Exhibit 99.1
October 13, 2009
Eagle Rock Announces Receipt of Revised Proposal from Natural Gas Partners and Reaffirmation of Borrowing Base
HOUSTON - Eagle Rock Energy Partners, L.P. (“Eagle Rock” or the “Partnership”) (NASDAQ: EROC) announced today that the Conflicts Committee of the Board of Directors of the general partner of the general partner of the Partnership (the “Board”) received a letter from Natural Gas Partners VII, L.P. and Natural Gas Partners VIII, L.P. (collectively with Natural Gas Partners IX, L.P. and other affiliates, “NGP”) on October 9, 2009 as a follow up to NGP’s original letter dated September 17, 2009 which proposed a series of transactions between NGP and the Partnership (the “Original Proposal”). The letter dated October 9, 2009 includes a revised term sheet (together with the letter, the “Revised Proposal”) setting forth revised terms and conditions to NGP’s proposal.
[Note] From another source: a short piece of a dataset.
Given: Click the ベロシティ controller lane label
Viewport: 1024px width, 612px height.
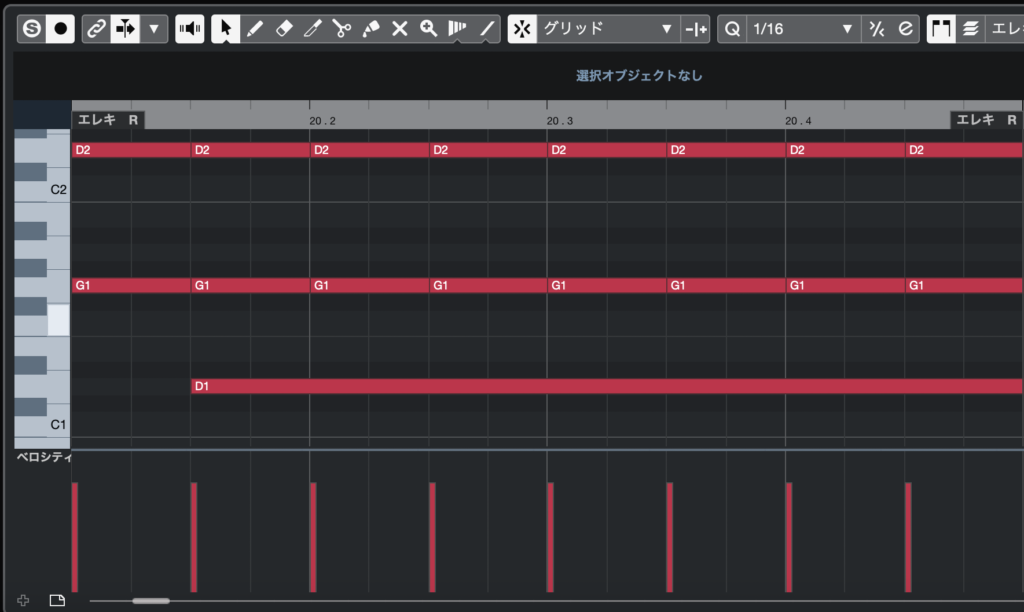Looking at the screenshot, I should pyautogui.click(x=44, y=457).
Key terms of the Original Proposal were outlined in the Partnership’s press release dated September 18, 2009. The following is a summary of some, but not all, of the revisions made in the Revised Proposal relative to the Original Proposal (terms used below but not defined below have the meaning given to them in the Revised Proposal or Original Proposal, as applicable). Unitholders of the Partnership, and others considering trading in securities of the Partnership, should not rely solely on this summary and should read the full Revised Proposal, a copy of which has been filed by the Partnership with the Securities and Exchange Commission (“SEC”) on a Current Report on Form 8-K.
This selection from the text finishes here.